When writing articles for Breeze magazine I have been inspired by foodie people and places in Pembrokeshire. I recently attended an event which brought together teachers, college staff, farmers and food producers, all wanted to ensure children and young people know about their food and where it comes from.
Examples of schools visiting farms, and farmers going in to talk to pupils were good to hear – especially after one local teacher told us a pupil in her class thought tomatoes grew underground and another thought milk was made in factories. These stories surprised me, I naively assumed that children growing up rurally would have a better grasp of how food gets to their plates.
Whilst there is some great work taking place to inform and educate about food production, barriers remain – such as funding or health and safety. More worryingly, some farmers and food producers expressed frustration and sorrow at the misunderstanding and hostility they can encounter when off their farms. Talking with them it became clear that it is not only children and young people who know little about these industries that we all rely on.
I’m reminded of an adage told by a farmer friend, ‘All being well you’ll need a doctor and a solicitor a handful of times in your life, but you’ll need a farmer three times a day’. I suggest we could all learn more about where our food comes from and value the people who produce it for us. Encouraging more young people into the food and farming industries would be great too, across Wales they employ 1.5 million people, offering varied and interesting careers. I started working in catering 20 years ago and I still love it.

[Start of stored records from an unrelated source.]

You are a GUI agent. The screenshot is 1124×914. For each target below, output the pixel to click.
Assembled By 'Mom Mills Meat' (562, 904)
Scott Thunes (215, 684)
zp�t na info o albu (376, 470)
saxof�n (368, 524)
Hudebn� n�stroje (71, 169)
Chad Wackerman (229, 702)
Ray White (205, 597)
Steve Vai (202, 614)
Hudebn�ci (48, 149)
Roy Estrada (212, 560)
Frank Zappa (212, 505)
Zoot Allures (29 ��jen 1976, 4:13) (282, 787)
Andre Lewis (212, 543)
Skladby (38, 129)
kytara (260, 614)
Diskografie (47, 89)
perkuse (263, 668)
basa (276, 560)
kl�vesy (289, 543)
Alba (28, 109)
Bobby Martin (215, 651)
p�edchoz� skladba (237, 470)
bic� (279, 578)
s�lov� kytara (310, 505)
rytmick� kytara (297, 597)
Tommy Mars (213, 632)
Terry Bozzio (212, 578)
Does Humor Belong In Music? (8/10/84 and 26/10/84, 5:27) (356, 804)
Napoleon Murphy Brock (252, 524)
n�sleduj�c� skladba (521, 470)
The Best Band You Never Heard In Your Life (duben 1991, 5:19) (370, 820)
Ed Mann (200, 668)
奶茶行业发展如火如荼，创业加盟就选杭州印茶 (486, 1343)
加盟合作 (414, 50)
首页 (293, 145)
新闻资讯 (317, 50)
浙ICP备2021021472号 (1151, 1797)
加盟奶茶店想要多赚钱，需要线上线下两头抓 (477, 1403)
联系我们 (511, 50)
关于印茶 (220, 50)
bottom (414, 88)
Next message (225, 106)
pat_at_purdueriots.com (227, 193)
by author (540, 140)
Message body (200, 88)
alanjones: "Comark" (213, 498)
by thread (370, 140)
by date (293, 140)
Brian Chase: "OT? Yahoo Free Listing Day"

This is my final article for Breeze magazine, thank you for reading (thoughts and recipes will continue to flow here on the blog!) I’ll sign off with a sweet goodbye recipe. Tarten Planc (Griddle Tarts) or Teisennau ar y Maen (Bakestone Turnovers) aka, as with the large version in this recipe, known as a Harvest Cake – most suitable for this time of year! They would have been made on a planc or bakestone traditionally, but a frying pan works as well. Use whatever fruit you have available, rhubarb or cooking apples work well, and you could add berries too. I like to eat it with cheese (it’s a Yorkshire thing..!)
Welsh Harvest Cake
150g plain flour (I used 100g white + 50g wholemeal rye flour)
3 tblsps cold water
1 large stalk of rhubarb / 1 large cooking apple
1 tblsp butter
1 tblsp sugar
1 – First cook the fruit (or use leftover cooked fruit). Wash the fruit, peel if necessary then cut into even chunks.
2 – Place fruit into a pan and sprinkle over the tablespoon sugar and butter, cover with a lid and gently simmer until soft. Leave to cool, strain off excess liquid, taste and add more sugar if needed, to your taste.
(I cooked my rhubarb in the oven, as it was on for other stuff. To cook in the oven – Heat oven to 160c. Place fruit in an ovenproof dish and sprinkle over the tablespoon sugar and butter, cover with a greaseproof paper/a lid and bake for 15-20mins until soft. Leave to cool, strain off excess liquid, taste and add more sugar if needed, to your taste.)
2 – To make the pastry, put the flour into a large mixing bowl, dice the butter and mix into the flour. Rub the butter with the flour between your thumb and fingers, until it resembles sand and there are no more large lumps of butter. Pour in the water, mix and press together into a ball. Wrap the ball of pastry and place in the fridge for 20-30 minutes to rest (pastry will last about a week in the fridge, if you want to prepare it in advance).
3 – When ready to make, split the pastry into two large and two smaller pieces. Roll them all out to about the thickness of a £1 coin, the large/small should be equal sized pairs. If you like to be neat cut them into rounds, using a saucer/pastry cutter for large/small.
4 – Prepare the small pie (Tarten Planc) first – this will be your tester! Place a spoonful of fruit mix onto the bottom pastry circle, spread it out leaving a 1cm edge. Dab a little water around the edge then place the second piece of pastry on top and seal around the edge, gently squeeze out any air trapped inside before you finish sealing.
5 – Warm a frying pan over a low heat and place your Tarten Planc in the centre. Cooking low and slow is the trick with these pies (as with Welsh cakes). You’ll notice the appearance change a little, they’ll puff up slightly and appear a little greasy as the butter in the pastry melts. Turnover when you think it’s ready, when it’s golden on both sides and the edges have changed colour too they pie’s ready. Allow it to cool a little (the filling will be very hot), then eat while still warm with cream, ice cream or cheese (this maybe a Yorkshire eccentricity!)
6 – Repeat this process with the larger pastry rounds to make a Harvest Cake. You can use any pastry scraps and leftover filling to make Teisennau ar y Maen – roll into a round, add filling to half the pastry round then fold the pastry as if making a pasty.
This article was the final part of a series in Narberth Breeze magazine.